● **RECORDS FOR THIS TASK**:
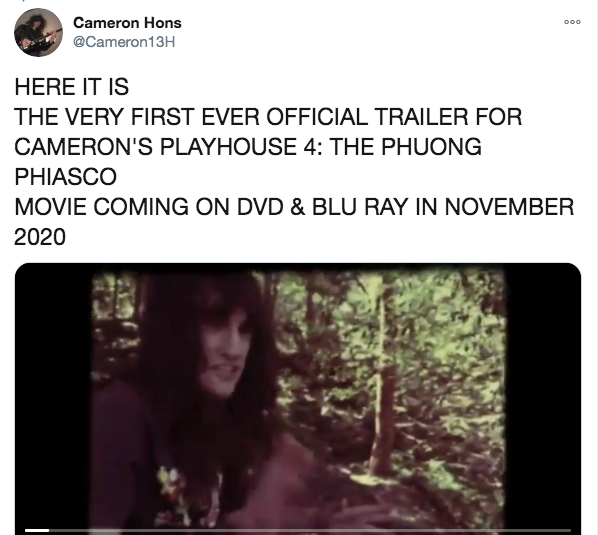Click "CAMERON'S PLAYHOUSE 4: THE PHUONG" text
598x535 pixels.
pyautogui.click(x=248, y=146)
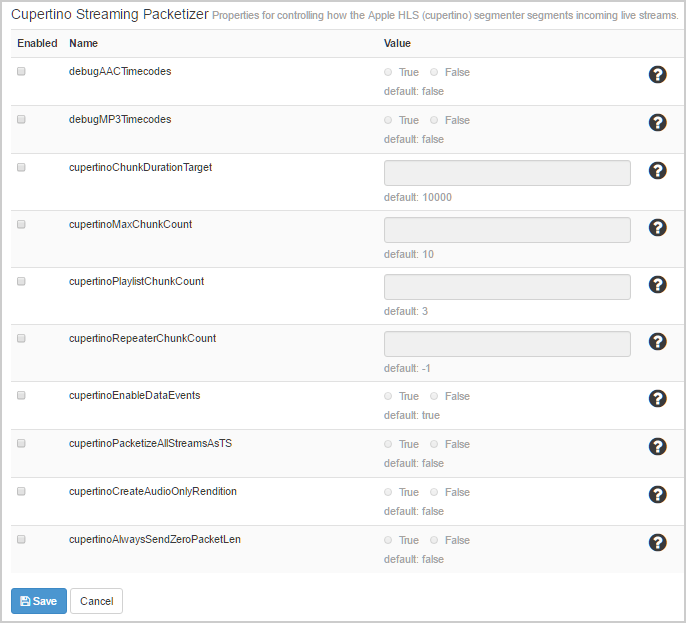Show help for cupertinoChunkDurationTarget
The height and width of the screenshot is (623, 686).
[657, 171]
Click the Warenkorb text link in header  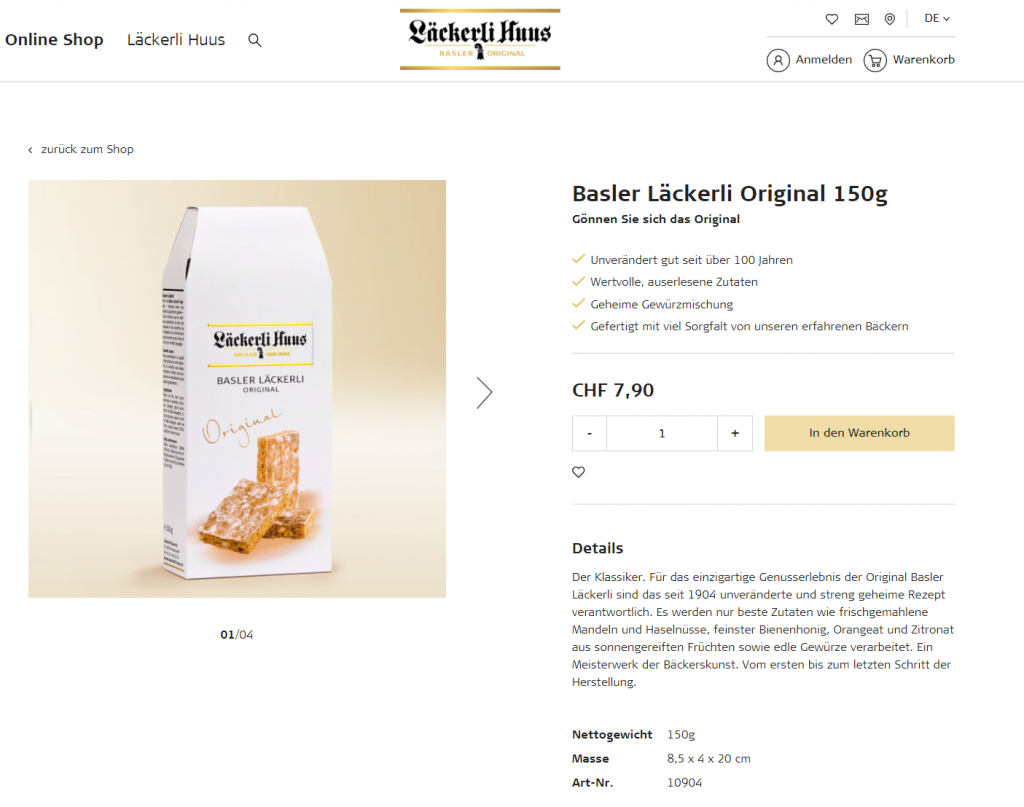924,60
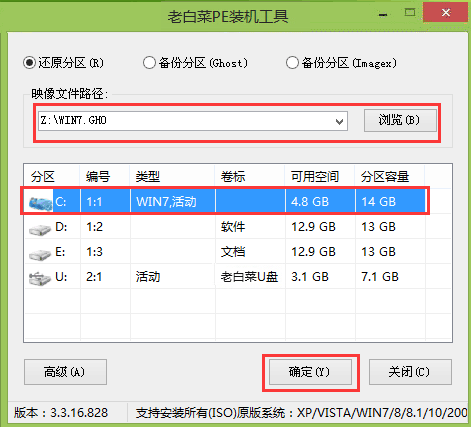Select the 软件 volume label row
This screenshot has height=427, width=471.
tap(238, 227)
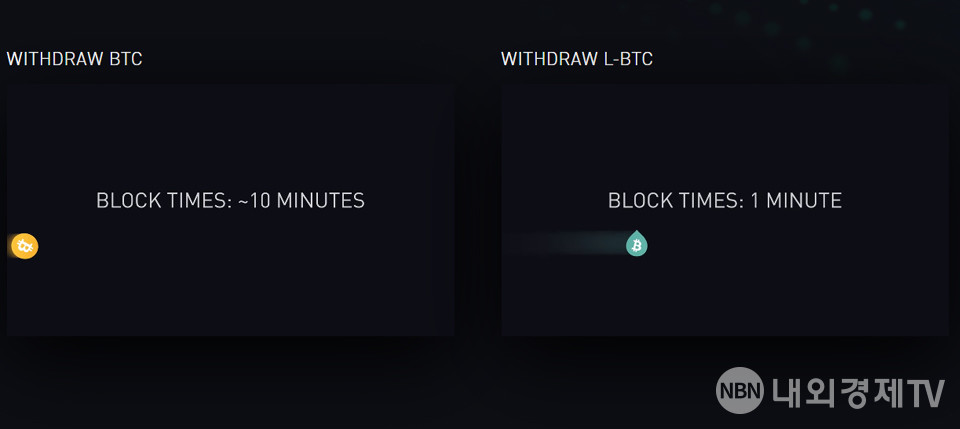Click the gray NBN circular logo
The height and width of the screenshot is (429, 960).
tap(740, 391)
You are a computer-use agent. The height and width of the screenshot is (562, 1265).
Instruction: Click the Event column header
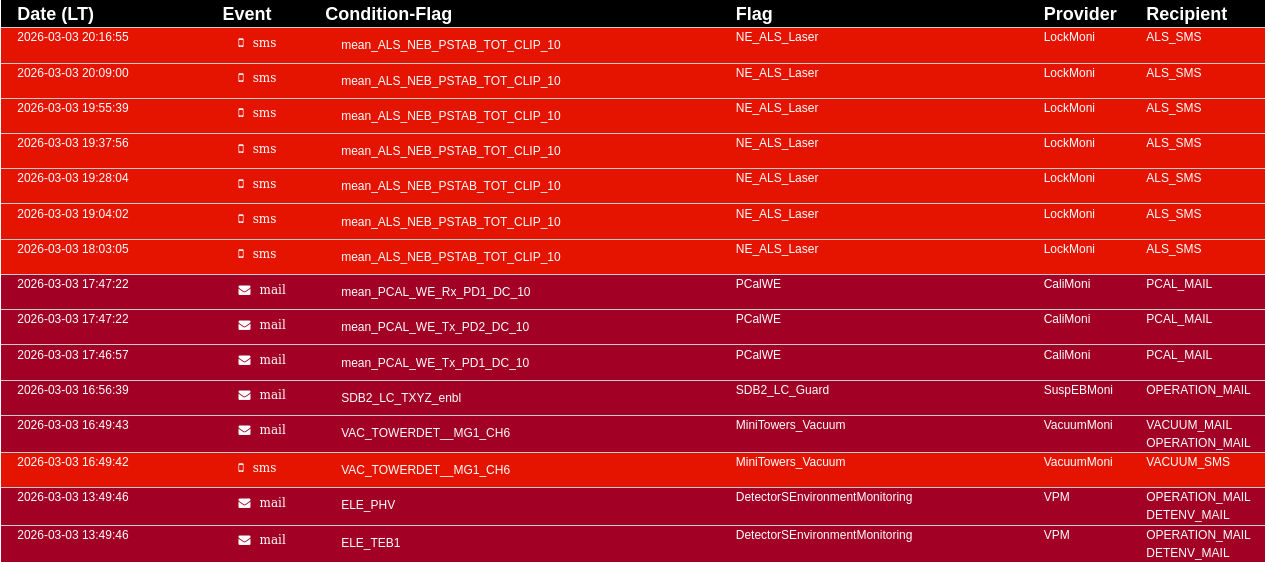(246, 14)
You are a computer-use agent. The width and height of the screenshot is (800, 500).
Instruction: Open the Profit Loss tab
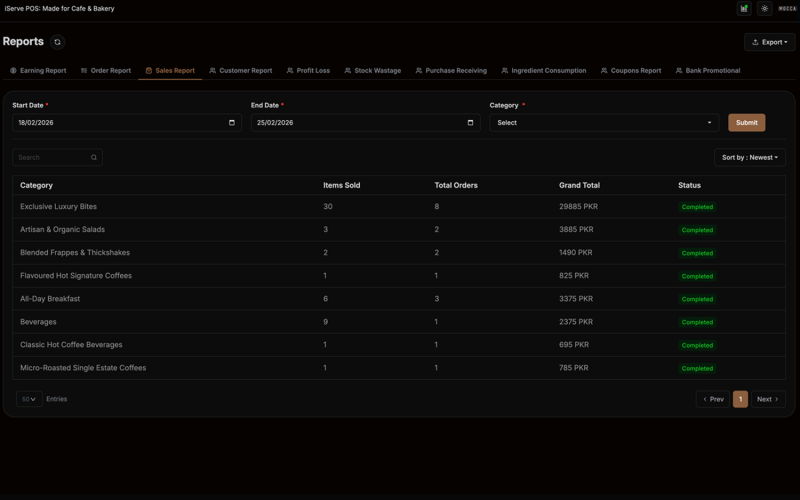[308, 71]
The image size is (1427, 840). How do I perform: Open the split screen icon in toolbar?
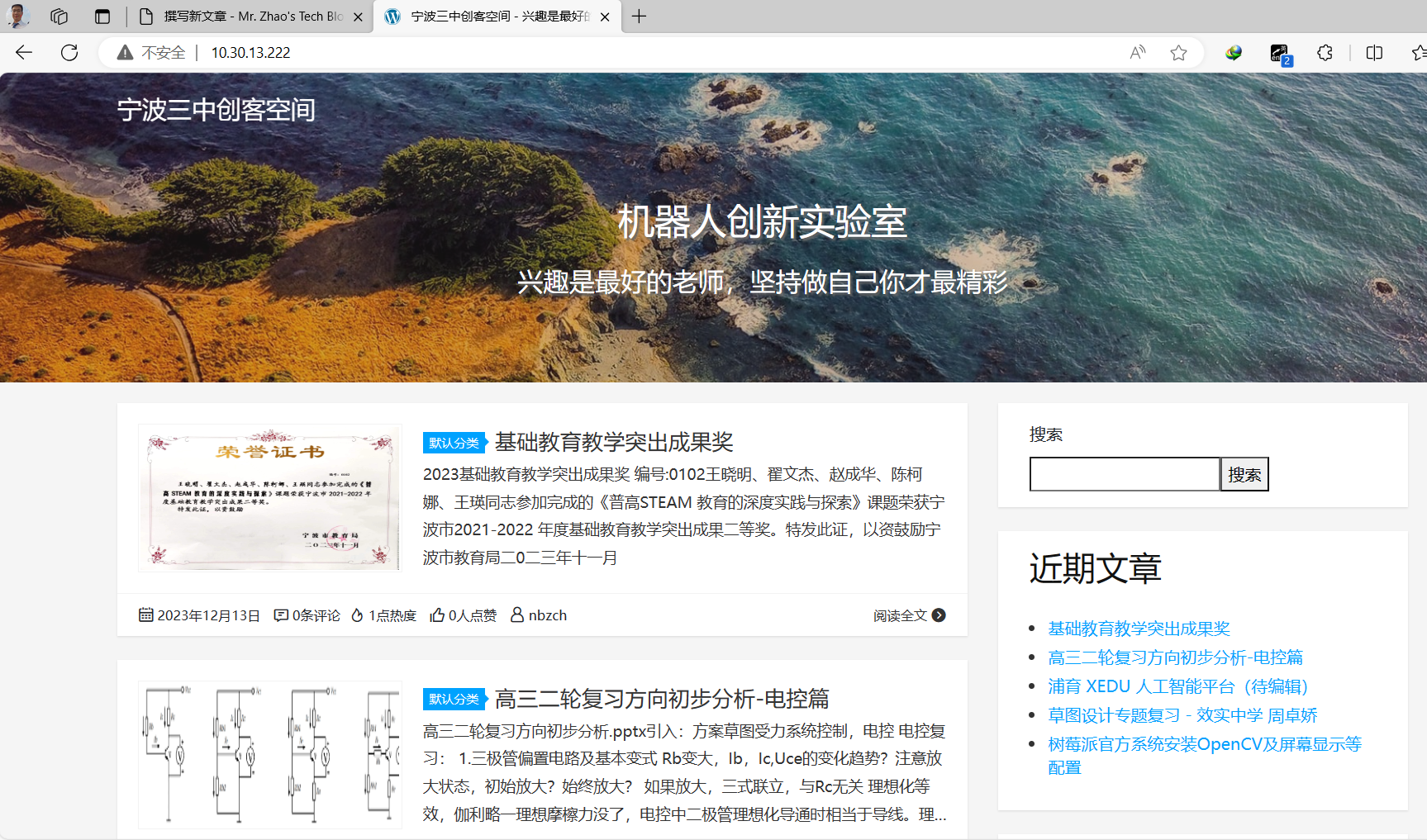tap(1374, 53)
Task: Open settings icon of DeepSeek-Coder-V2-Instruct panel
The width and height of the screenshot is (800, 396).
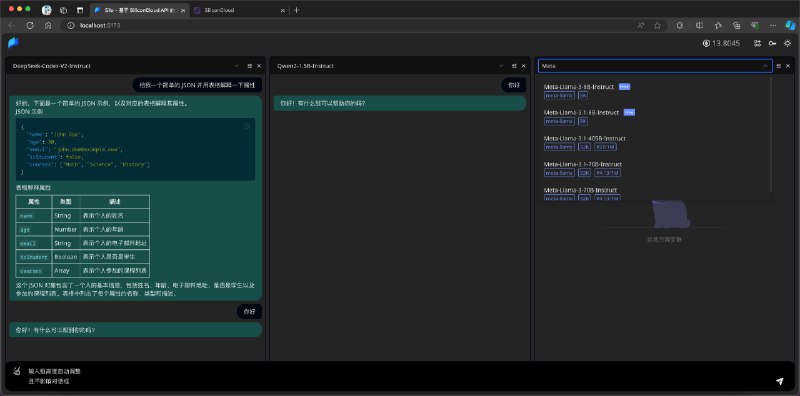Action: pos(249,66)
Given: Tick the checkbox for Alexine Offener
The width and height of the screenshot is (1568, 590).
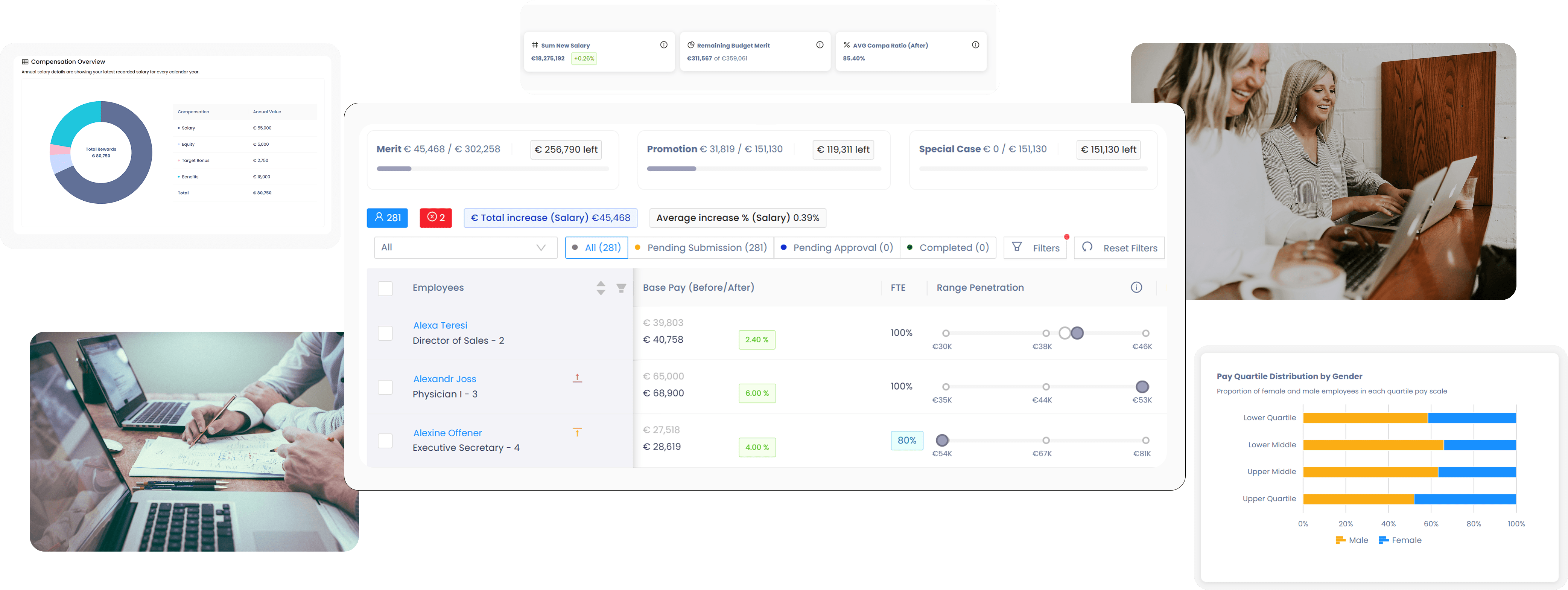Looking at the screenshot, I should [385, 440].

● **REQUIRED TASK**: Rewrite the lines as a numbered list, starting with the line containing "Given: Tick the checkbox for Alexine Offener" and continuing through the last line of the entries above. Skip blank lines and leave the pictures out.

● **RESPONSE TO THIS TASK**:
1. Given: Tick the checkbox for Alexine Offener
2. The width and height of the screenshot is (1568, 590).
3. Looking at the screenshot, I should [385, 440].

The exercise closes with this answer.